O Suriyeli bir çocuk
Son Vapuru Kaçıranlar yüz sayfalık etkileyici bir kitaptır. Birinci Cihan Harbi’nin sonunda, 1919’da Beyrut limanına gelen son Türk gemisine binemedikleri için anavatana dönemeyen ve Lübnan’da kalan bir ailenin hikayesi. ...

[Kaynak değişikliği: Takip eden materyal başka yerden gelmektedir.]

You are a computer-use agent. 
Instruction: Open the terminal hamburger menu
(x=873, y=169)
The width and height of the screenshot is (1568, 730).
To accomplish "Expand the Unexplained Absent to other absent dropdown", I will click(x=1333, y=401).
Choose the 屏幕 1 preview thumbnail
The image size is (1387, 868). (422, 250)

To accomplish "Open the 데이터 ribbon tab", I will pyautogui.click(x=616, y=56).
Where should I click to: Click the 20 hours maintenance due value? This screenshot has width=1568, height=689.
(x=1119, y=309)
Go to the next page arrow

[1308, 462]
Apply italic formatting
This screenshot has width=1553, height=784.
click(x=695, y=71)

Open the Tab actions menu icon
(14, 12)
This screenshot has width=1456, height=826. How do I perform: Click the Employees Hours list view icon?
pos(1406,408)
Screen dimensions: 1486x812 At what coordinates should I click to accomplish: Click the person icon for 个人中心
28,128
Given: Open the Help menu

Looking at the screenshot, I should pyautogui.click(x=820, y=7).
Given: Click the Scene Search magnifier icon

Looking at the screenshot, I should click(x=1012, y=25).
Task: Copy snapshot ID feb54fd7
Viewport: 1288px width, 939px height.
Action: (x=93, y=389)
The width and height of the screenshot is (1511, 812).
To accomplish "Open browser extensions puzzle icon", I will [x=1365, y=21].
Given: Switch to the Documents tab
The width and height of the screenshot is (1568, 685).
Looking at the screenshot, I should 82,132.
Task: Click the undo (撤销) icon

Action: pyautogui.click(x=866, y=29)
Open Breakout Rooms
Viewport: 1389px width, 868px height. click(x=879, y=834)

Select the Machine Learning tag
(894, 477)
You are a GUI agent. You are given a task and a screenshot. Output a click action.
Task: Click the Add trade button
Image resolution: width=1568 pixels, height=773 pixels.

Son Vapuru Kaçıranlar yüz sayfalık etkileyici bir kitaptır. Birinci Cihan Harbi’nin sonunda, 1919’da Beyrut limanına gelen son Türk gemisine binemedikleri için anavatana dönemeyen ve Lübnan’da kalan bir ailenin hikayesi. Anılarını kaleme alan Sait Hurşit, babaannesinin rahatsızlığı yüzünden gemiye binemeyen ailesinin kaderini yaşamış, Lübnan’da doğup orada kalmıştır. Bu hatıralar Osmanlının o büyük coğrafyasının parçalanışında dört bir yana savrulanların kendi zaviyelerinden anlattıkları binbir hikayeden birisi. “Mare nostrum” hikayesi bir bakıma. Romalılar Akdeniz’e “bizim deniz” dermiş. Herkesin Akdeniz’i nasıl kendineyse, parçalanma, dağılma sırasında yaşananlar, yaralar, anılar da binbir çeşit, paramparça. Ege Akdeniz Marmara başta olmak üzere Türkiye’nin dört bir yanı geniş Osmanlı topraklarından türlü çeşit sebeplerle göçüp gelen göçmenlerle dolu. Bu topraklarda şefkat ve iyilik görmeyi herkesin kendine hak görmesi ne kadar kıymetli. Gelenlerle güçlendik genişledik, dar bir ulus tanımına hapsolmak yerine mütekamil bir millet olduk.